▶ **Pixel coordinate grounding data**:
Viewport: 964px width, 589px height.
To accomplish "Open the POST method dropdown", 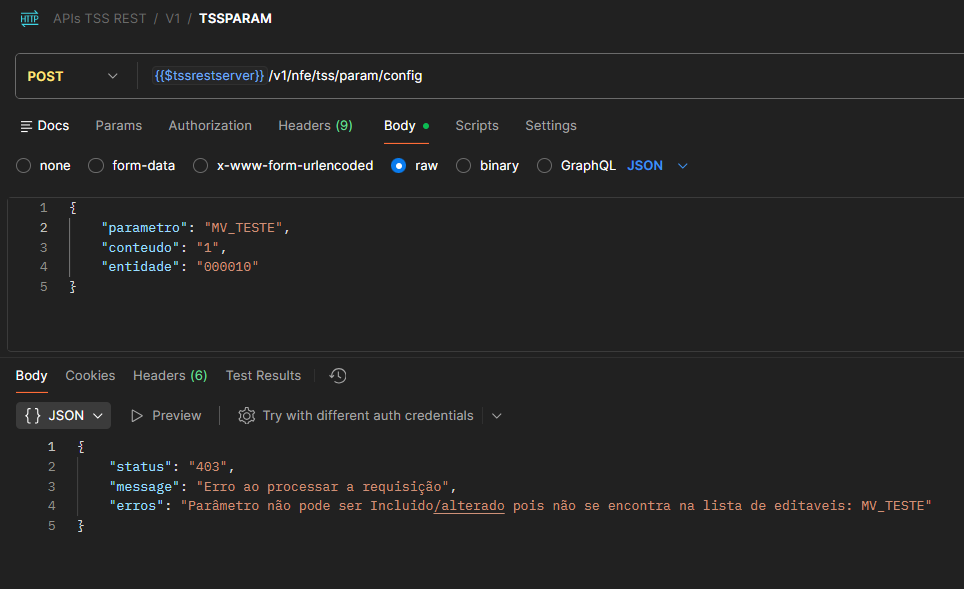I will [73, 76].
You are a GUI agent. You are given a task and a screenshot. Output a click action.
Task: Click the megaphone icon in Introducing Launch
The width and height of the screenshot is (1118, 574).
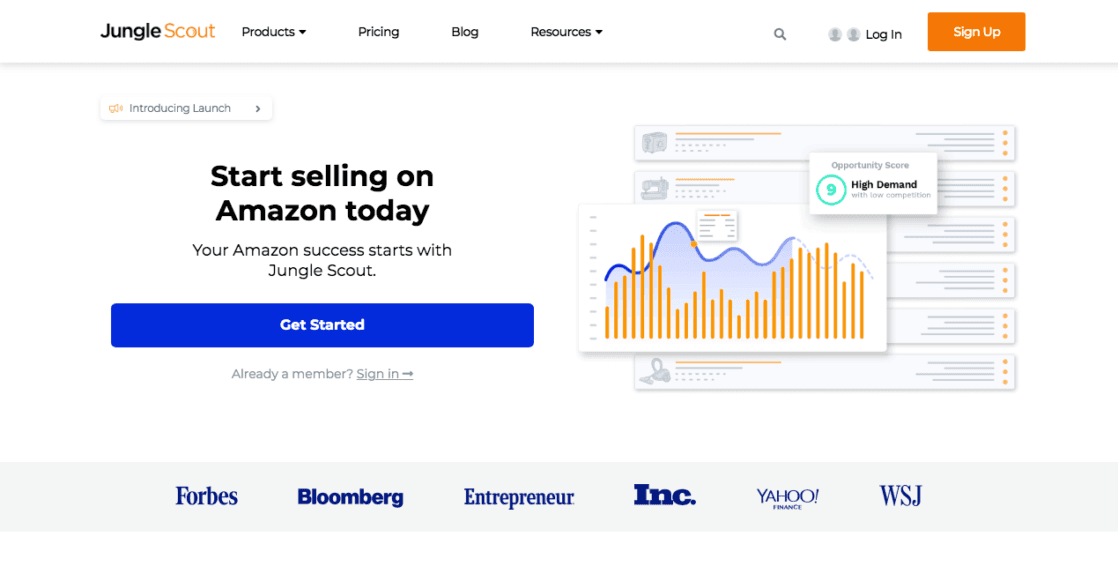(x=116, y=108)
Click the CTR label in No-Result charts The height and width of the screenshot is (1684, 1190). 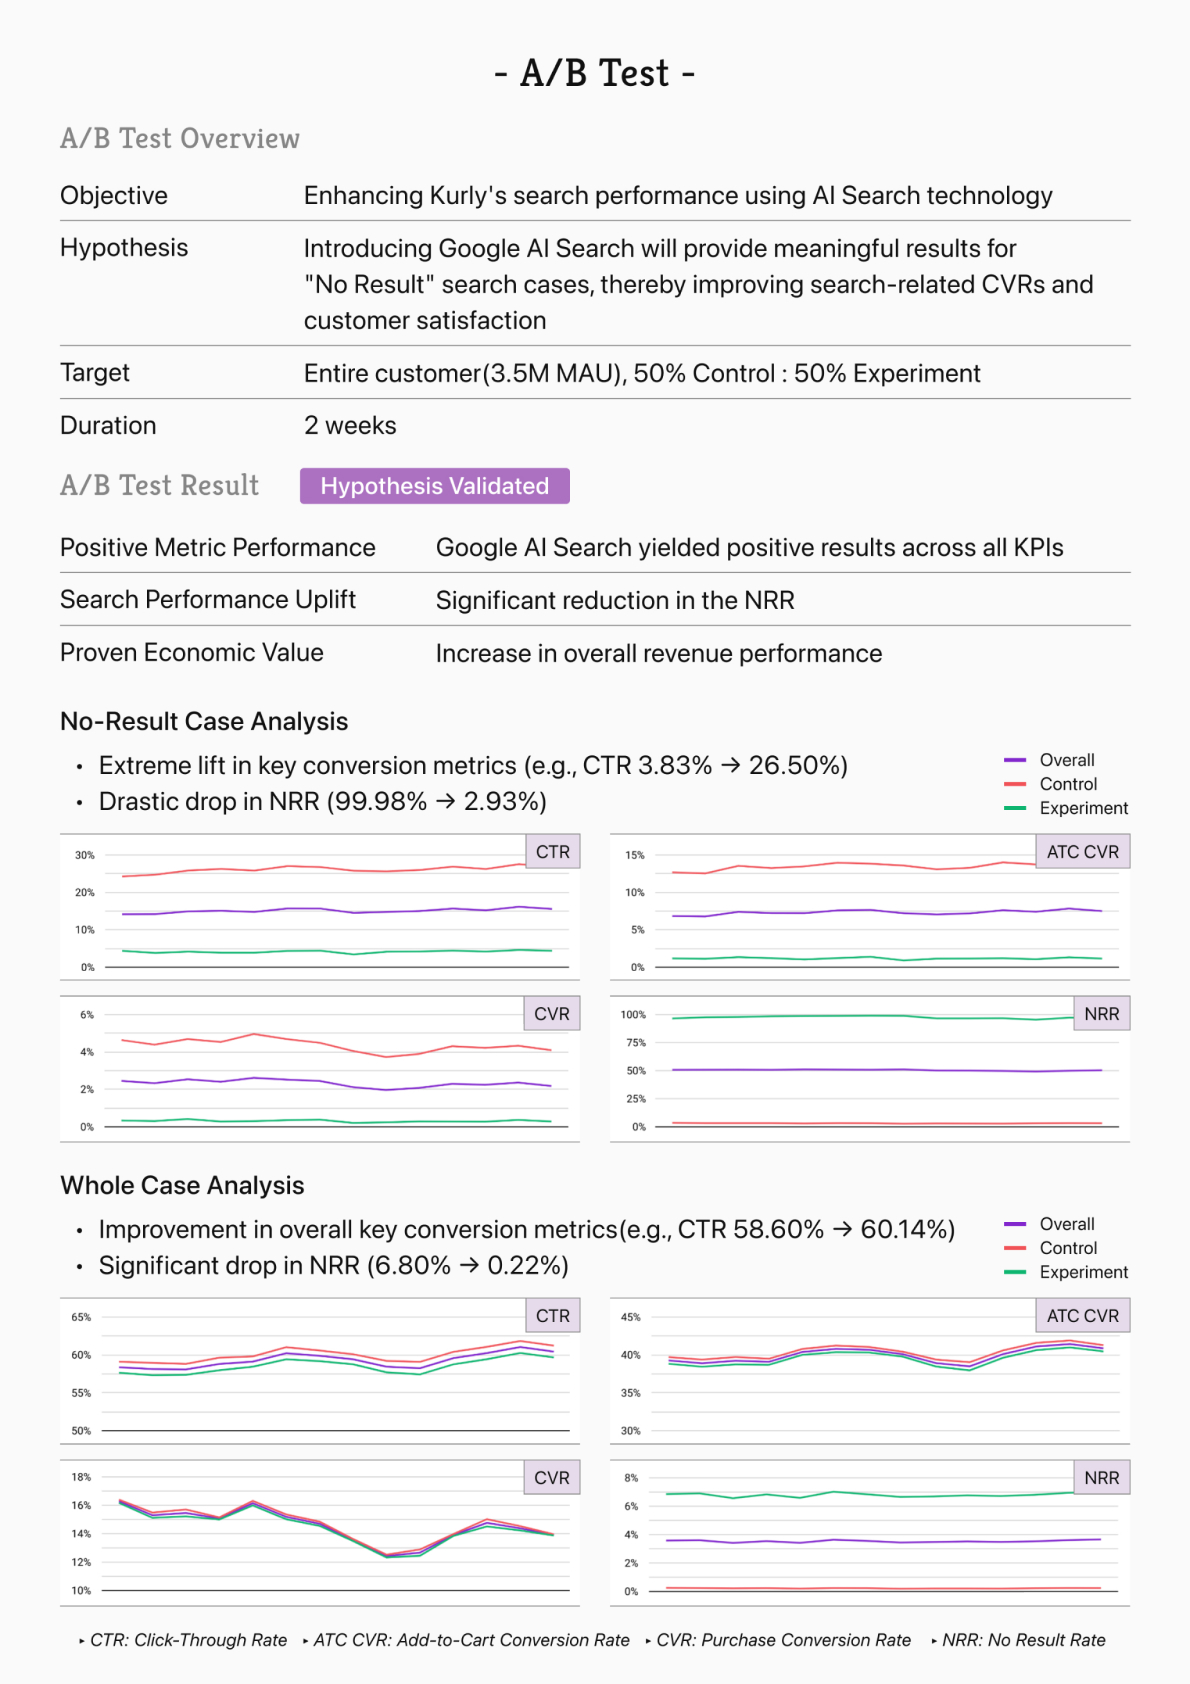click(552, 852)
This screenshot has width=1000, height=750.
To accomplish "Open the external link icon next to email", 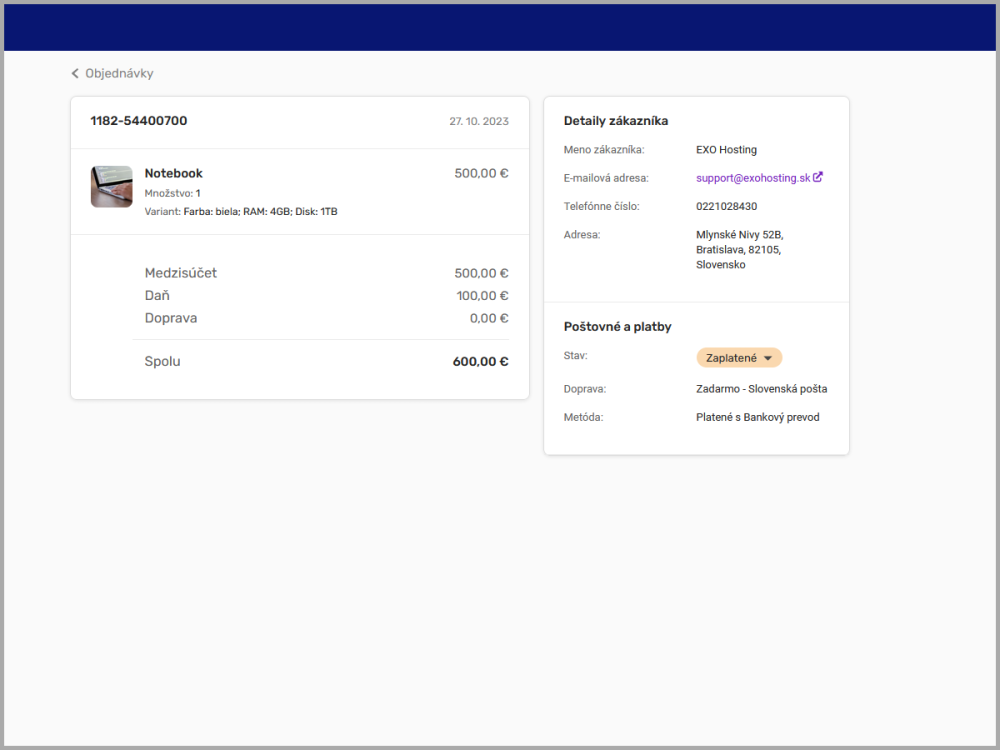I will coord(818,177).
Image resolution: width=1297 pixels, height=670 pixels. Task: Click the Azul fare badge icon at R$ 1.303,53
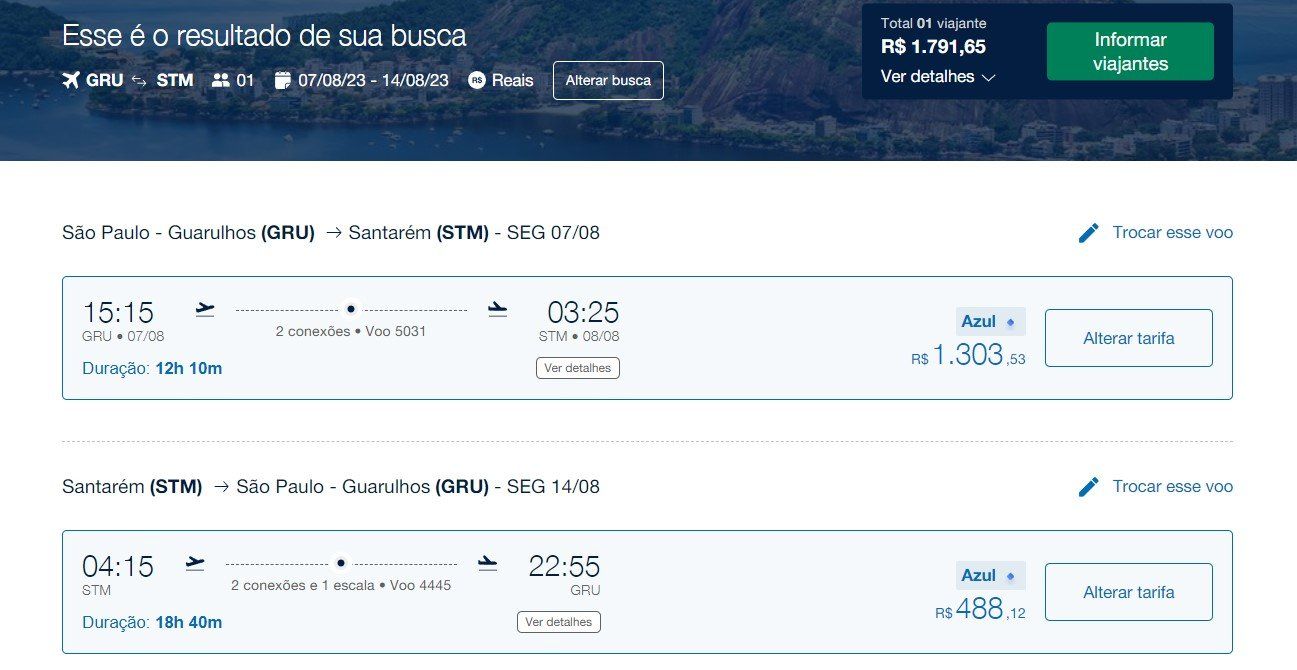pyautogui.click(x=1010, y=322)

▶ **PROBLEM STATEMENT**: Using the records above, extract exactly and only the lines from the one with "Image resolution: width=1297" through the final line, inclusive, leaving out pictures.

▶ **OUTPUT BELOW**:
Image resolution: width=1297 pixels, height=670 pixels. Task: Click the Azul fare badge icon at R$ 1.303,53
pyautogui.click(x=1010, y=322)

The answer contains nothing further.